Palpites e adivinhações

Domingos Mealha
Anteontem, um dia depois da data em que a Teixeira Duarte e os seus parceiros de consórcio deveriam ter terminado as obras de reabilitação do túnel do Rossio, soube-se que a Refer decidiu recusar a prorrogação do prazo, pedida para Novembro de 2011. Foi anunciada também, pela empresa do Grupo CP responsável pelas infra-estruturas ferroviárias, a intenção de rescindir o contrato com o consórcio a quem foi adjudicada a empreitada.

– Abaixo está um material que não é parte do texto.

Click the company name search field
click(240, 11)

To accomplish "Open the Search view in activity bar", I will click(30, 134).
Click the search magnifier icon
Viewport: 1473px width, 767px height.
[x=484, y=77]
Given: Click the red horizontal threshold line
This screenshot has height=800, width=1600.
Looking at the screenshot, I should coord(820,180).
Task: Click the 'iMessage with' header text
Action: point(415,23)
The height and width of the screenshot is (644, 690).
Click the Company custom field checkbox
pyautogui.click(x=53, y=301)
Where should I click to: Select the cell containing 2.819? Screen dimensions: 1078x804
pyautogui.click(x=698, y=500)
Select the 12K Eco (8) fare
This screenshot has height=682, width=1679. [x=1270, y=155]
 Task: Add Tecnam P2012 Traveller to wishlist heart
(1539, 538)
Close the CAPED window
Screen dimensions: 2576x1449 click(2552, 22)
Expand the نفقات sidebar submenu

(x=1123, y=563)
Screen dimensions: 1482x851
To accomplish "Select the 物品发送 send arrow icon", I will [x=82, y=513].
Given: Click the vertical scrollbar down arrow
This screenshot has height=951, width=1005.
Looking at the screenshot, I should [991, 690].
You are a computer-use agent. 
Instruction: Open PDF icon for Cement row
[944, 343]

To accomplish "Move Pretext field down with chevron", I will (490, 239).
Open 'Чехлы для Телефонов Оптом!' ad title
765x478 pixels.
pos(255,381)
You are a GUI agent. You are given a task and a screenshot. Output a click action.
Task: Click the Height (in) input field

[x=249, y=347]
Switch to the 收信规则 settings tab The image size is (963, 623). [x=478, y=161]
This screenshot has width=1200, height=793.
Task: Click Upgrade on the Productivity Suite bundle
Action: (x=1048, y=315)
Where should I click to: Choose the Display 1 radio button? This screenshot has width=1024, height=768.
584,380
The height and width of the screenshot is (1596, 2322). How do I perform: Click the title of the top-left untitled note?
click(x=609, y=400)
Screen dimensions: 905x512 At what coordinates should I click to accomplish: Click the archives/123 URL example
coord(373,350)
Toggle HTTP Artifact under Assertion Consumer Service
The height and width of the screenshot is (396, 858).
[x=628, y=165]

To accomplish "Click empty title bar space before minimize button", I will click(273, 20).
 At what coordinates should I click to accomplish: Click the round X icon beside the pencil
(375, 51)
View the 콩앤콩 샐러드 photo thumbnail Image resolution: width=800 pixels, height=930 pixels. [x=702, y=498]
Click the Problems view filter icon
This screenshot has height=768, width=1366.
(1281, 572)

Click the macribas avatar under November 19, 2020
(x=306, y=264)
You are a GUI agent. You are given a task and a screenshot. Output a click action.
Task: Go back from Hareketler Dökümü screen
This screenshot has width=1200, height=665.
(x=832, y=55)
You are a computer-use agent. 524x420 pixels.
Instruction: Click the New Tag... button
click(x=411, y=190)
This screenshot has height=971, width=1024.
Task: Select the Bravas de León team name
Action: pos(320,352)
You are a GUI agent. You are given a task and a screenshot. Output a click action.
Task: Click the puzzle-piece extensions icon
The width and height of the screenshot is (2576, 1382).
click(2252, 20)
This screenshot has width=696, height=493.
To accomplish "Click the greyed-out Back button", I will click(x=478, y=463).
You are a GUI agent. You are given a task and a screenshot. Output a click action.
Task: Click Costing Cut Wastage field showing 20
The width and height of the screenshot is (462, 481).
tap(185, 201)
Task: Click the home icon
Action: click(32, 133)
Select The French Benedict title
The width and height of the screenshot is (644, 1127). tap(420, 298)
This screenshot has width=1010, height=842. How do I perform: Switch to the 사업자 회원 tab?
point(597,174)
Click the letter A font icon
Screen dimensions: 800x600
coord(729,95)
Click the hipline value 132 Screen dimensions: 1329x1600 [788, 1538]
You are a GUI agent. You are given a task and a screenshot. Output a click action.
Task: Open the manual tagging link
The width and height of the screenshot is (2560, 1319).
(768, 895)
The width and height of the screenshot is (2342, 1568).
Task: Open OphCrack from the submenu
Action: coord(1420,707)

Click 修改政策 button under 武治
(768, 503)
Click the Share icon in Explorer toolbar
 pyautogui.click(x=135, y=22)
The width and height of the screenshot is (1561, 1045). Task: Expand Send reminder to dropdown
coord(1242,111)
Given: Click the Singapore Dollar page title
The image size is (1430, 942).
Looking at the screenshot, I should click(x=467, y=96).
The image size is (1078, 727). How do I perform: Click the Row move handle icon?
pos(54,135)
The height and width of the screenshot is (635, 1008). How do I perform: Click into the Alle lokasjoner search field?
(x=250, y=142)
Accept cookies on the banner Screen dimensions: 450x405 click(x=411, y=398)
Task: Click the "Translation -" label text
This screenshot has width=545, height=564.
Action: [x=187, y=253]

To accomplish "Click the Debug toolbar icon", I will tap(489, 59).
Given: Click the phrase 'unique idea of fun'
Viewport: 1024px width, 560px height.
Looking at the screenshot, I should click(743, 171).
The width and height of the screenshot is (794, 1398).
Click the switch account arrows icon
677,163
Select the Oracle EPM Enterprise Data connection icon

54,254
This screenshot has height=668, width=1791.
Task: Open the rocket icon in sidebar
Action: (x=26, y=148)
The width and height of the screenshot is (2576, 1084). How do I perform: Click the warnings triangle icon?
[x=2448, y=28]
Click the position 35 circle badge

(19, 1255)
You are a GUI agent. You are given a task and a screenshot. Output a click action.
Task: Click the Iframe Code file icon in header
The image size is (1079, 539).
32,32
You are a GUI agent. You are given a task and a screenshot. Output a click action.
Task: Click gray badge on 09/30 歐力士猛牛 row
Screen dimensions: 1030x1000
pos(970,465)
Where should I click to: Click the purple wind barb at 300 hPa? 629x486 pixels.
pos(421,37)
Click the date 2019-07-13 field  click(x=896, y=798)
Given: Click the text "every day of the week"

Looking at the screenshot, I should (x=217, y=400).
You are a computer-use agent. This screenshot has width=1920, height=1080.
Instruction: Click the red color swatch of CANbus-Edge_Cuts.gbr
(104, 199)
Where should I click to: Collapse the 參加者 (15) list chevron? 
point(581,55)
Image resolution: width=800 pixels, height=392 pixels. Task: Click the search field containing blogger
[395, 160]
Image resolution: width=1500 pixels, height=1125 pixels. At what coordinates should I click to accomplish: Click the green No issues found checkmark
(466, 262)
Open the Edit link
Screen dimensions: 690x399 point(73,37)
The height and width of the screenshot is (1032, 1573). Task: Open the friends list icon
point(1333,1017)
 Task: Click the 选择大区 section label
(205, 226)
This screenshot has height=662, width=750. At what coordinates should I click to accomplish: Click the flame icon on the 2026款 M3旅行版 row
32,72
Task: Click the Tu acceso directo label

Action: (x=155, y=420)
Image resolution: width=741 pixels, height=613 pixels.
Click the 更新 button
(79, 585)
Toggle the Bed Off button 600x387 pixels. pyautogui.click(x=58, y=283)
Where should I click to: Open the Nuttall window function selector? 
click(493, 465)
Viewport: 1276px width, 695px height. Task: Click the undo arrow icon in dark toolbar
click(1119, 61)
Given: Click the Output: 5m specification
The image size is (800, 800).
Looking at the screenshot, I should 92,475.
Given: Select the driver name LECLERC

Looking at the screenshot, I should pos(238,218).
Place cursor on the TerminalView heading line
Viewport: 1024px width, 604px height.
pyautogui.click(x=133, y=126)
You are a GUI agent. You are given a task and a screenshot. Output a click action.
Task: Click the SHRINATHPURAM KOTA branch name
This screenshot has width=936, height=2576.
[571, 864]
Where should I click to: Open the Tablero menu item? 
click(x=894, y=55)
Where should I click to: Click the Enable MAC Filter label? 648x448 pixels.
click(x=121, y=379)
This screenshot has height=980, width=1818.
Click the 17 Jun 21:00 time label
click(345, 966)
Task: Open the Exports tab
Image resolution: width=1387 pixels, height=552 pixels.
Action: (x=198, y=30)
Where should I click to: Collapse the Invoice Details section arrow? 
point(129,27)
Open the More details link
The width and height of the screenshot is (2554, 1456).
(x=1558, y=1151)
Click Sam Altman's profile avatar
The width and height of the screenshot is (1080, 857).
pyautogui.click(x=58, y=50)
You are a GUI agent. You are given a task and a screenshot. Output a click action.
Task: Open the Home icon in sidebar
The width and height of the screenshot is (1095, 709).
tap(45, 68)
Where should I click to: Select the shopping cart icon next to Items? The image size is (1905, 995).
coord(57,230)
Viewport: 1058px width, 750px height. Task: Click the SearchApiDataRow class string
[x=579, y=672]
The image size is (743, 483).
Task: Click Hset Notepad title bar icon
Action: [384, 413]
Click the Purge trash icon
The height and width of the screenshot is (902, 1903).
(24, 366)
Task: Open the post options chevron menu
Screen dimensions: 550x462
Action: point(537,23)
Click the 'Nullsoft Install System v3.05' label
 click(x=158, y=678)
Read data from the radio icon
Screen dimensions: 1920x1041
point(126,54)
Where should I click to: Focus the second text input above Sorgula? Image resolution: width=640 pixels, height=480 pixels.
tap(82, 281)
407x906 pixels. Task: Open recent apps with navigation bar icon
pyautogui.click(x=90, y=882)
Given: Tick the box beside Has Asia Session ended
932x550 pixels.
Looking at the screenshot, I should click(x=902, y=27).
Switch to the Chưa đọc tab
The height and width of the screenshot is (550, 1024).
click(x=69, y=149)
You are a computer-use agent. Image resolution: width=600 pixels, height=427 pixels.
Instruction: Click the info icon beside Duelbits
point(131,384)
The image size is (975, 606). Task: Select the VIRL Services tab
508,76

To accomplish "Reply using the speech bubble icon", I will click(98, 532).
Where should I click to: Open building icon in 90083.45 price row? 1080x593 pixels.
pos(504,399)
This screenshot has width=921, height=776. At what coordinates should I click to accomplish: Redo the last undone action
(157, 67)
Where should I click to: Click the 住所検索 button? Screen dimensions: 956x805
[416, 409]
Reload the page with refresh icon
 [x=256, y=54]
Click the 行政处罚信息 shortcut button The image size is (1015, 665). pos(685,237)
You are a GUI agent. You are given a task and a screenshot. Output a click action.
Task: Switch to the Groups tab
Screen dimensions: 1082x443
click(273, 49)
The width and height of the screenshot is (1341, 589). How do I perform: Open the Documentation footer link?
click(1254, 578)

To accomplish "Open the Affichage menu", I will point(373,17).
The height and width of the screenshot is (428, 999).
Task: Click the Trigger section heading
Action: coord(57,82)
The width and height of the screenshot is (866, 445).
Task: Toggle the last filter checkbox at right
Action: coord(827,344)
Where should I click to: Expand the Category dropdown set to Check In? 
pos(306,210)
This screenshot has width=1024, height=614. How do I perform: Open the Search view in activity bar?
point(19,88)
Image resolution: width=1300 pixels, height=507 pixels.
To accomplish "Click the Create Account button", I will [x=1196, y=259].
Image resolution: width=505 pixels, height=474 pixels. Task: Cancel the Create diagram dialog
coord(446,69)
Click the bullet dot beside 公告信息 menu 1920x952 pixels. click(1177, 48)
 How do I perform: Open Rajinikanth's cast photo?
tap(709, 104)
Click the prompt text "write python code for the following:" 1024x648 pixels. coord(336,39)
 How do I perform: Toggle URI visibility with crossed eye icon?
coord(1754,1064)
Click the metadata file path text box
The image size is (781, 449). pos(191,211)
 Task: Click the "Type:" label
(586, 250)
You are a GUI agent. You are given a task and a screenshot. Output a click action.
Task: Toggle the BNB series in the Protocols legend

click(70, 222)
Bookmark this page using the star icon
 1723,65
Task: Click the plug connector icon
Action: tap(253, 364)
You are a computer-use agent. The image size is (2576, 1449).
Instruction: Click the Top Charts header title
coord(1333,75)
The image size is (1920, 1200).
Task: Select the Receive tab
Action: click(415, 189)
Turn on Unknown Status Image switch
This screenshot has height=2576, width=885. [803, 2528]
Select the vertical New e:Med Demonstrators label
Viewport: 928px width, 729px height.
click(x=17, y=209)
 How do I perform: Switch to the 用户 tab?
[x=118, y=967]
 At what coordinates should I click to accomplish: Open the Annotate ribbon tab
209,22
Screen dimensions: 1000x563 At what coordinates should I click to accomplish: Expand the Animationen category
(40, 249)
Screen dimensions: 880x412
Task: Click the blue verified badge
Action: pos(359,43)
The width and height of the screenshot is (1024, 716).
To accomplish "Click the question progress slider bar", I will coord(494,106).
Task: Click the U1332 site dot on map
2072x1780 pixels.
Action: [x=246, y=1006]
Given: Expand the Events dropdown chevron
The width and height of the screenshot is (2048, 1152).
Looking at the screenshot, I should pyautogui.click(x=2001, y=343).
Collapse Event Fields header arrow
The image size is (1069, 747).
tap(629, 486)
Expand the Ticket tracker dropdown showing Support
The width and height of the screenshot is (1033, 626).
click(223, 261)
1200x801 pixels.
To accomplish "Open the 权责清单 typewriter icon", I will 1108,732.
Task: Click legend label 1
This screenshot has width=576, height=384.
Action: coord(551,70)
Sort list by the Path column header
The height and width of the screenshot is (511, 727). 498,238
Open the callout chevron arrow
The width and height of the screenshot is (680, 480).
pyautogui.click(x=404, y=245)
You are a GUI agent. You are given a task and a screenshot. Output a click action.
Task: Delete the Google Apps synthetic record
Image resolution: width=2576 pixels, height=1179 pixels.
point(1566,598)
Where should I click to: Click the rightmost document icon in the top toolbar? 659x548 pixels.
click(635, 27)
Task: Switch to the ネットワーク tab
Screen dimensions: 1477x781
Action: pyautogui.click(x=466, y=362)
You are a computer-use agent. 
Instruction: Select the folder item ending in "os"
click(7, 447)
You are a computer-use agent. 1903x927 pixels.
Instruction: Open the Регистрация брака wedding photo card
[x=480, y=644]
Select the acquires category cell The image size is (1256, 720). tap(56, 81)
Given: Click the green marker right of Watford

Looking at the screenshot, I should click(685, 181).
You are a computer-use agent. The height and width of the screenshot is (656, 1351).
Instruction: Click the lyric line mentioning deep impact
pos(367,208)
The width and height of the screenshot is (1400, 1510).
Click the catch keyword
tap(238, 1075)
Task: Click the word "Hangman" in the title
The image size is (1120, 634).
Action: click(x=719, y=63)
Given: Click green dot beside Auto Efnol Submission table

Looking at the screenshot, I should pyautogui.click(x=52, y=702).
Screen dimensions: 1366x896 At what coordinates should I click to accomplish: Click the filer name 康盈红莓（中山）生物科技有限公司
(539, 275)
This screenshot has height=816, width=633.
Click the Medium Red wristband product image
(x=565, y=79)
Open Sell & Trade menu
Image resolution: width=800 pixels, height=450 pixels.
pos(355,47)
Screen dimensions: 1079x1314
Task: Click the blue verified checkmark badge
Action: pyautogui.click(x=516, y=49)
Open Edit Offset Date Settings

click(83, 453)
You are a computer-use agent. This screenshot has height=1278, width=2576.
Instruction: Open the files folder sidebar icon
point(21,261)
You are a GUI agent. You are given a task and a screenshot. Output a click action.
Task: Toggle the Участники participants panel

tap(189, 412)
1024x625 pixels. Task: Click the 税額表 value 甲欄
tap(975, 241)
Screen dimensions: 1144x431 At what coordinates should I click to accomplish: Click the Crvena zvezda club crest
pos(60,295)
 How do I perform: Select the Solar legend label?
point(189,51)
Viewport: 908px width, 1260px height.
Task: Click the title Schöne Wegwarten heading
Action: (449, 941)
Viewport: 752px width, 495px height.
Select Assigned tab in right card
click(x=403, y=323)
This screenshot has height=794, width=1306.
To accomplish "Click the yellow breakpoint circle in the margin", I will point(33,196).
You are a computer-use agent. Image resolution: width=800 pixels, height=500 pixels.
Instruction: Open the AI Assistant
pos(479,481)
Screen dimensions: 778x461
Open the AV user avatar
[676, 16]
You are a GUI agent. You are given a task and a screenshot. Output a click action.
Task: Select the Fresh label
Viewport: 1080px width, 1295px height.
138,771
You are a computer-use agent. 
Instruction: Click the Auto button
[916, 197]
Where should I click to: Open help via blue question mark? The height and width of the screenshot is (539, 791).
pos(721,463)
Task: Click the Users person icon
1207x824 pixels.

O túnel foi encerrado em Outubro de 2004, depois de ter sido detectada uma falha estrutural que punha em causa a segurança da circulação. Em Julho do ano passado, a empreitada tinha sido adjudicada por quase 32 milhões de euros e para um prazo de execução de 13,5 meses. Será que alguém é hoje capaz de, com alguma certeza, dizer, nomeadamente às dezenas de milhares de utentes da linha, quando poderão os comboios voltar à estação do Rossio? Dificilmente. Nem isso se poderá exigir, pelo menos para hoje.
Ocorreu este episódio ao mesmo tempo em que a Carris deu a conhecer aos jornalistas a sua «Rede 7», um conjunto de alterações de carreiras, percursos e horários de autocarros, que ganhou em Julho sérias críticas da organização do PCP na capital e um parecer negativo unânime da Câmara Municipal de Lisboa. A «normalização» do túnel do Rossio fazia parte dos fundamentos que, segundo a concessionária do serviço público de transporte de passageiros na cidade, justificam as mudanças decretadas para vigorarem a partir de 9 de Setembro. Também aí estavam, num quadro de adaptação da rede de autocarros à evolução dos transportes em Lisboa, as novas estações de Metro, que há-de chegar a Santa Apolónia, a Campolide e ao Aeroporto.
Difícil, igualmente, é afirmar quando tudo isto ficará concretizado. As razões alegadas para as alterações são longínquas, mas os prejuízos para os utentes serão imediatos – preveniram os comunistas da cidade. Infelizmente, não era só um palpite...
Com o aval da tutela – e copiando o modelo de propaganda de que o Governo usa e abusa, a anunciar objectivos que as suas medidas contrariam –, a Carris não permitiu qualquer discussão com os representantes da população nem dos trabalhadores da empresa.
Na fase mais recente, a administração da empresa chamou representantes das freguesias, para lhes dar a conhecer o que estava já decidido. Tal como tinha sucedido com a CML, a informação disponibilizada não foi suficiente para uma apreciação rigorosa: o objectivo principal, percebe-se, continuou a ser a propaganda. Dizer que «a frequência dos autocarros vai aumentar» é melhor, para os objectivos do Governo e dos seus homens na Carris, do que mostrar que, afinal, o que a transportadora assume como compromisso é uma redução de um minuto no intervalo às horas de ponta da manhã! Dizer que «o percurso fica coberto por outras carreiras» é mais fácil do que mostrar que será necessário fazer mais transbordos e que há bairros que ficam sem mais uma ligação. Dizer que os novos bilhetes pré-comprados não vão implicar aumento de custos é mais conveniente do que explicar que, a partir de Novembro, o cartão electrónico em que os módulos vão ser carregados terá um custo à parte do valor das viagens.
Não seria difícil adivinhar que, se tudo ficasse claro para a população utente, já os protestos soariam há mais tempo e mais dificuldades teriam o Governo e a Carris para prosseguir a política dos últimos anos: atacar o serviço público, aumentar os custos suportados pelos passageiros, reduzir os custos com os trabalhadores, tornar a empresa financeiramente apetecível para grupos privados. Não será difícil adivinhar que os protestos vão subir, à medida que a população for percebendo que, mais uma vez, depois de serem anunciadas melhorias, os utentes acabam por ficar mais mal servidos.